In a DB with LSM storage you are free to do whatever you need to do.
For example, you can compact size-tiered levels when their size ratio exceeds some threshold. This approach will make situation presented in paper impossible.
In short, levels 1..N should be compacted into one when sum_{i=1..N-1}level_size(i)>=C*level_size(N).
The multiplier C is important. Compactions will be rare and writes will be faster if C is bigger than 1. The read performance will be worse - we have to read more levels. To make compactions more often, we make C smaller. This way we prioritize read speed.
And the most important thing here that we can compact levels even for read transactions. If we have many read transactions, it is necessary to make then faster.

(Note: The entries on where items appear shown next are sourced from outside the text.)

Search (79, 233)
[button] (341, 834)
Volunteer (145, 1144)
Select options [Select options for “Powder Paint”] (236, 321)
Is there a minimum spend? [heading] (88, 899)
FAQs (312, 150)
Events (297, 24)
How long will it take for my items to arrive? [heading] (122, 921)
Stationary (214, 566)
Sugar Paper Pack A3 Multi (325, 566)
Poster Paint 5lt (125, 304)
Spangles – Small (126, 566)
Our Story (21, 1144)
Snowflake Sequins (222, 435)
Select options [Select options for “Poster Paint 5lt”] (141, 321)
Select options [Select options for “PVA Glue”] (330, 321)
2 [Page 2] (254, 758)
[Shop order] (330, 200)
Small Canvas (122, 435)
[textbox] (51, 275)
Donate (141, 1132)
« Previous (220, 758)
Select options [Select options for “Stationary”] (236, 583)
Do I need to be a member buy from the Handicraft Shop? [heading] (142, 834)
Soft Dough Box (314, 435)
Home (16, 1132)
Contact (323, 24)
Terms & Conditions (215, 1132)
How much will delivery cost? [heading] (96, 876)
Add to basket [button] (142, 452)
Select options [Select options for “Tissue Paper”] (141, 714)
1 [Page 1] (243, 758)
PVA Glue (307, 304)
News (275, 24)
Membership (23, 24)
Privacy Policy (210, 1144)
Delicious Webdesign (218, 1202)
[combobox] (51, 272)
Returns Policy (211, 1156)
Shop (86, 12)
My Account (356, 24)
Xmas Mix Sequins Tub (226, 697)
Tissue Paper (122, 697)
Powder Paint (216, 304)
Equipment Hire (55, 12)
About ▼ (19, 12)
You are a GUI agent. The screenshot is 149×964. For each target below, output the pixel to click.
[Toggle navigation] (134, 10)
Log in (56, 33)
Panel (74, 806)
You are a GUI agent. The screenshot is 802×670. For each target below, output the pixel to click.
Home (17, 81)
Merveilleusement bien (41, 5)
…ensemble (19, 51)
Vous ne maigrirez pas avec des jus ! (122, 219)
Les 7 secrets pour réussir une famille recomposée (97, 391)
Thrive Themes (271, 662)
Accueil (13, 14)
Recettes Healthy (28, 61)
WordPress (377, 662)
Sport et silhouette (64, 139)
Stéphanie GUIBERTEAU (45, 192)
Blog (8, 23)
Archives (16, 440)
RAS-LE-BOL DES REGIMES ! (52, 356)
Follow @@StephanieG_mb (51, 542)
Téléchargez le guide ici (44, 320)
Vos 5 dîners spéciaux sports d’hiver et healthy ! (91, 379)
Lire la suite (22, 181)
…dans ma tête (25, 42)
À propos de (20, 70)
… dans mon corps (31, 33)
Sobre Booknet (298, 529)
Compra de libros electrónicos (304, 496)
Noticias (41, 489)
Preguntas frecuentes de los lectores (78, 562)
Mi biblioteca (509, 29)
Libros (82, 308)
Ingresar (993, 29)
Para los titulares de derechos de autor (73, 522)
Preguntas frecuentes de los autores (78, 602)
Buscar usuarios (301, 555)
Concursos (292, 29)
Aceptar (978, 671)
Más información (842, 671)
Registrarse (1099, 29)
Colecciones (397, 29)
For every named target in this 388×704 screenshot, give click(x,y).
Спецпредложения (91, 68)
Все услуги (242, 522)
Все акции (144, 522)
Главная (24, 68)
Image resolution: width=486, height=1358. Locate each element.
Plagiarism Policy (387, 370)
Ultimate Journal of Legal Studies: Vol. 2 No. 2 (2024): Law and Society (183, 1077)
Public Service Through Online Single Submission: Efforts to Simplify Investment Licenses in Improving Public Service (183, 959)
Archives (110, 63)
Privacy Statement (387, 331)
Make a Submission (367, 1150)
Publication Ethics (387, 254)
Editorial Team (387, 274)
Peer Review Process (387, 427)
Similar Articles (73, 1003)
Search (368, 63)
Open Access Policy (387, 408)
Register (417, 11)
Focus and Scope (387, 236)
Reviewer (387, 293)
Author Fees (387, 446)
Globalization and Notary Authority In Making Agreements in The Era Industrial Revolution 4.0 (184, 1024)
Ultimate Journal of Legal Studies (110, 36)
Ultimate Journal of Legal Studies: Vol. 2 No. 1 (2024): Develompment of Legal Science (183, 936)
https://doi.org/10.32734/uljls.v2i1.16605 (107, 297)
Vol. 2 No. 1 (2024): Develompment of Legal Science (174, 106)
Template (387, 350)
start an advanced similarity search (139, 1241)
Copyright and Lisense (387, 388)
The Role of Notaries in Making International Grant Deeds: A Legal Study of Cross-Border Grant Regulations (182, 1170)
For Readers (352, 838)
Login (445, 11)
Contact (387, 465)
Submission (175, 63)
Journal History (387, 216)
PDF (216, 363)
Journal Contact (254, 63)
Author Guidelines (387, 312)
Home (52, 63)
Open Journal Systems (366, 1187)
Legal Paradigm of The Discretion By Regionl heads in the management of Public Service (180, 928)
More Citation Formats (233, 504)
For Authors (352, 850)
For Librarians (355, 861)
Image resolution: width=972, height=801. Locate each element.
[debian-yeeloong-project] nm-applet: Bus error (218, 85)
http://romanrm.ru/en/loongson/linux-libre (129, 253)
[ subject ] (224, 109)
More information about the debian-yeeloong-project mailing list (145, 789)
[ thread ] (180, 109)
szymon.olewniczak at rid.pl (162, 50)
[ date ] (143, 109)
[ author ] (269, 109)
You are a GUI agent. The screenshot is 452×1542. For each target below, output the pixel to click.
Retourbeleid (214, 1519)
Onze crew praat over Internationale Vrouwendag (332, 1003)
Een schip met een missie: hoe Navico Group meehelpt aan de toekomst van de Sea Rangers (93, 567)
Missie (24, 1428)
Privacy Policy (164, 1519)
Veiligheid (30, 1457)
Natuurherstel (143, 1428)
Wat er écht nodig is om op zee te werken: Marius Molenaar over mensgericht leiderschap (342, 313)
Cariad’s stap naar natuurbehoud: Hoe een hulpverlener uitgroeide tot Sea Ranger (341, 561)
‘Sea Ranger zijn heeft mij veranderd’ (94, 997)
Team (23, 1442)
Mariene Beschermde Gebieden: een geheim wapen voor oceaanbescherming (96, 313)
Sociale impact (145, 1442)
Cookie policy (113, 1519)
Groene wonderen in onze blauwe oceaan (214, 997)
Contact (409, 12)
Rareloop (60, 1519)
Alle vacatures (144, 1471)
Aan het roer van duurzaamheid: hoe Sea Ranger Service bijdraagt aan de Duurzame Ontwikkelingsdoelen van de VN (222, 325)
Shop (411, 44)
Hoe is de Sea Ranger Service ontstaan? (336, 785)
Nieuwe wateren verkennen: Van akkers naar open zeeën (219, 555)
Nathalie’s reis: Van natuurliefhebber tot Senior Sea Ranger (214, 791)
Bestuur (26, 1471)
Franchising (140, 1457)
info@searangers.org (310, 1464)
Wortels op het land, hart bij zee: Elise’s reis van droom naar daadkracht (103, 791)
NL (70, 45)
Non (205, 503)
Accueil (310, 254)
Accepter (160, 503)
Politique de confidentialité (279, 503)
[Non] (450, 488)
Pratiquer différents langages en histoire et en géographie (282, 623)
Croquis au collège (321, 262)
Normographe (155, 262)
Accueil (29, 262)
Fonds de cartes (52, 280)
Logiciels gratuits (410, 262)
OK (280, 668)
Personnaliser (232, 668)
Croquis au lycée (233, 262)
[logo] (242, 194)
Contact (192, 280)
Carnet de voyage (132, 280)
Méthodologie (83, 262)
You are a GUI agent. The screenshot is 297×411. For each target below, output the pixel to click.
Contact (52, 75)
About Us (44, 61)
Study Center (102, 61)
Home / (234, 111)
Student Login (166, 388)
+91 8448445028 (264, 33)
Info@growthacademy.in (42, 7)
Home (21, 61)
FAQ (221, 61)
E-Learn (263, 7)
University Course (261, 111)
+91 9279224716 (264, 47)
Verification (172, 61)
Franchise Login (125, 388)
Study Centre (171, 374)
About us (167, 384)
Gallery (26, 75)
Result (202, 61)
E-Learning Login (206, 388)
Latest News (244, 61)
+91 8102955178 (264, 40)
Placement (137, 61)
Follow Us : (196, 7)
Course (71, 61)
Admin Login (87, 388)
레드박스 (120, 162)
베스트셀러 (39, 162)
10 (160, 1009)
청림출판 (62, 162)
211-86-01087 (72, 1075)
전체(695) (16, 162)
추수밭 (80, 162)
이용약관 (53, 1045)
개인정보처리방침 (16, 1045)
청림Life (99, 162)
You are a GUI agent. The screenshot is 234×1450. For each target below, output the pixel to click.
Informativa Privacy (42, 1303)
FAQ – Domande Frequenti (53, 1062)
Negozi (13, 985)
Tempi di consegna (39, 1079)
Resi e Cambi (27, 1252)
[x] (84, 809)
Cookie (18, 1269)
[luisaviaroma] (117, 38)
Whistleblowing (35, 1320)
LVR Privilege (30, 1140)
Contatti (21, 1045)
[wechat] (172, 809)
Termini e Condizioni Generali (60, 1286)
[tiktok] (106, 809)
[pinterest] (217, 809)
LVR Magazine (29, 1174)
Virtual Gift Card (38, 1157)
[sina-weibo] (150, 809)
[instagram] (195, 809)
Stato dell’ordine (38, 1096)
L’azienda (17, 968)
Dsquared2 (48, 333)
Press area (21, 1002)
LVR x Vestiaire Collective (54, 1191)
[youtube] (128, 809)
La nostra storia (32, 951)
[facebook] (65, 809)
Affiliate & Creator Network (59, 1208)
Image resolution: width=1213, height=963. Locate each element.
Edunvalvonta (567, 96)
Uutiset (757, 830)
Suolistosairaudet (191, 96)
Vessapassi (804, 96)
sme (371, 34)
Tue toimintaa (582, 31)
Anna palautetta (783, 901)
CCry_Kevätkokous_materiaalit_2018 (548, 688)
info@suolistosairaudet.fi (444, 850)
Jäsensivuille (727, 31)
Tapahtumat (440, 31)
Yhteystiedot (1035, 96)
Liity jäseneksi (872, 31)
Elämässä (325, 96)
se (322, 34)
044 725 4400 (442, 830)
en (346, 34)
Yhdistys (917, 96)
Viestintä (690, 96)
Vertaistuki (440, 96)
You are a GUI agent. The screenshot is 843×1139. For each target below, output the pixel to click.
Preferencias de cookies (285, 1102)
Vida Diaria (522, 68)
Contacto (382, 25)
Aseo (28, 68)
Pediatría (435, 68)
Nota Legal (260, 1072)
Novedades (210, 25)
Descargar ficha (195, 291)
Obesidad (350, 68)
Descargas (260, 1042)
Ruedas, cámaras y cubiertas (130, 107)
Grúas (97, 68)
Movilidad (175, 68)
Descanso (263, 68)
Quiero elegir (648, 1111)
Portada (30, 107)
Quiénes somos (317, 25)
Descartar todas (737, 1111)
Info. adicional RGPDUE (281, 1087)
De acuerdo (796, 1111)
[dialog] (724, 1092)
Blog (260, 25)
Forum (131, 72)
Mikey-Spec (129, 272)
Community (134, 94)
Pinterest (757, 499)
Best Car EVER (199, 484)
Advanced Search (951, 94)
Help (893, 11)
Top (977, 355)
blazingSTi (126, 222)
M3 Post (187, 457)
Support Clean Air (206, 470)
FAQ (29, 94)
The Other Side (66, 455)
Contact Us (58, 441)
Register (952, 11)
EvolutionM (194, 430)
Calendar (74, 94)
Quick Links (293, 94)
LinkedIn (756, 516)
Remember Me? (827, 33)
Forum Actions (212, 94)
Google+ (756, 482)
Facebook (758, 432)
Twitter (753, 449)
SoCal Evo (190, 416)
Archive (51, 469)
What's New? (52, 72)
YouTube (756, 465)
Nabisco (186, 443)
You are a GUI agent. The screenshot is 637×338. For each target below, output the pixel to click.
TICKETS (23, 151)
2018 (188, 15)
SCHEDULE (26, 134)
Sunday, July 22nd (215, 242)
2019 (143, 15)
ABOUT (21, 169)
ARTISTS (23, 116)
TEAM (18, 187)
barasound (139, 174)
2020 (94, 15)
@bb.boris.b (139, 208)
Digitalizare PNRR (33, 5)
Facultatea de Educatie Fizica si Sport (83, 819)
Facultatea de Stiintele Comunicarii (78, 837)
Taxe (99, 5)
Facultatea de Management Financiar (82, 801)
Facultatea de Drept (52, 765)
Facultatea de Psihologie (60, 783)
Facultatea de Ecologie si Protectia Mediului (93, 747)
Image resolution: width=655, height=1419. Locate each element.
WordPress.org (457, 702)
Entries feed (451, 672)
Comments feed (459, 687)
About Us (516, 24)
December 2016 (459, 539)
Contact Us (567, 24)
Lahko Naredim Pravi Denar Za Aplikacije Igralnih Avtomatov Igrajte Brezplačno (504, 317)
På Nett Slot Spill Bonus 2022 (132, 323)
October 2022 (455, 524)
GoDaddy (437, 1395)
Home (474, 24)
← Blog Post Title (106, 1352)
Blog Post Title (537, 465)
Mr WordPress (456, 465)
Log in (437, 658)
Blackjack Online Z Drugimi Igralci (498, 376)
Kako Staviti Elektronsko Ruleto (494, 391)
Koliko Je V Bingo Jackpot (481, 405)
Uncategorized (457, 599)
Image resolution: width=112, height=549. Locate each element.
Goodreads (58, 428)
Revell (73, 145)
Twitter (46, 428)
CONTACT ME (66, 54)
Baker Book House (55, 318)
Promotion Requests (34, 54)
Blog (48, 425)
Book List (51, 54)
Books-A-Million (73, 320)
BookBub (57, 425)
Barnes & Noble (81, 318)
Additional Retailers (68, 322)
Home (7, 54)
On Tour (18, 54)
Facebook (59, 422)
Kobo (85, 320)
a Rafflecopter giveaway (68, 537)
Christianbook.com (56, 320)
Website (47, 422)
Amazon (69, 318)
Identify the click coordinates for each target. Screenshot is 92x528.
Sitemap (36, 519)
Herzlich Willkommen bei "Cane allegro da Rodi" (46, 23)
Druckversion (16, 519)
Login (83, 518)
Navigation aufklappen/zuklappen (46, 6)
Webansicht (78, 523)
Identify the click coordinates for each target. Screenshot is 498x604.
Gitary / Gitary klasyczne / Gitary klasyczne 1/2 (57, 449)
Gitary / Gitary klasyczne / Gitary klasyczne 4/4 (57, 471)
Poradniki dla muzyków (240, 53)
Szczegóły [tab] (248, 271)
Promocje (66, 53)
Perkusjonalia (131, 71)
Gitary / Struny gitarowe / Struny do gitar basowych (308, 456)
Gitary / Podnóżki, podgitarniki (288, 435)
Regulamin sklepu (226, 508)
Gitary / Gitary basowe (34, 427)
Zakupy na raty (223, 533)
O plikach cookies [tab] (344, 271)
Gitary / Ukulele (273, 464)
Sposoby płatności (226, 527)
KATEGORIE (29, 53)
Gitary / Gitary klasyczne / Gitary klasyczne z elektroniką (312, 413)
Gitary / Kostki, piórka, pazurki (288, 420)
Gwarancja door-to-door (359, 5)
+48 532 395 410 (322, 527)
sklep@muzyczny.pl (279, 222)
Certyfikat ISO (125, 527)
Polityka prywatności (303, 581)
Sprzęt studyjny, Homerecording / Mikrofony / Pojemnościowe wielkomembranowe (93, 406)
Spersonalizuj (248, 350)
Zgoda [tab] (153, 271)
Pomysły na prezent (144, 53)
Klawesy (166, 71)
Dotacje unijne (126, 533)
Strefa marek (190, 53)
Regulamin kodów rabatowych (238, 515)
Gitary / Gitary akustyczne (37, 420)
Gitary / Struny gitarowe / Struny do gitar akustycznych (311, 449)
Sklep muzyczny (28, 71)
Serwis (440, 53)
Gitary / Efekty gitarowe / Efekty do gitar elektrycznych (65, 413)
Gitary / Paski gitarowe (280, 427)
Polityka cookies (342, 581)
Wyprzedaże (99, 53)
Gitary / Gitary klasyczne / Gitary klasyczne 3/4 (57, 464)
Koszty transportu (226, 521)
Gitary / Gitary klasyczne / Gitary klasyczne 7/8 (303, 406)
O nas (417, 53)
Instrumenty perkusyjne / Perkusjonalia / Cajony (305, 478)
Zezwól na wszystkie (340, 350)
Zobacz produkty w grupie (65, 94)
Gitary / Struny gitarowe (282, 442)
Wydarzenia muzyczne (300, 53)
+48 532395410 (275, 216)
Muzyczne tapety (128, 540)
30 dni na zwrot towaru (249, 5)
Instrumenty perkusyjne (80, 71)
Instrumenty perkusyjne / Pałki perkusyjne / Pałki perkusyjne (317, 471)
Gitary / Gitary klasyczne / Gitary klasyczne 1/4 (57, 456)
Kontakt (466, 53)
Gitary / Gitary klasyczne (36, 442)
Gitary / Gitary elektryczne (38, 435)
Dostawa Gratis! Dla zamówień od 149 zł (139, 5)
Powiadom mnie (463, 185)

This very important point of LSM design is not mentioned in any literature I read.
Fractal trees can be seen as basically LSM trees with fixed coefficient C=1. And with embedded index, as smaller levels provide indexing for bigger levels.
So they force database designer into some corner. Which is different from corner of B+trees, but corner nevertheless. LSM trees are more flexible in that regard, in my opinion.
No, I don't think you can view a fractal tree as an LSM tree with C=1.
One conclusion of this paper is that for worst-case workloads, LSM trees are not as good asympotically as fractal trees. It's all fine and good to be flexible, but if there is no good setting of the parameters, the flexibility doesn't actually help solve the problem.
A fully compacted LSM-tree should be equivalent to a b-tree in terms of read performance. However I don't think any existing implementations are anywhere near that.
I appreciate TokuTek's work in this area but their marketing should be taken with a grain of salt. They've published some stupid stuff before (look at the graph here[1] and tell me how to make something just like a b-tree, but faster).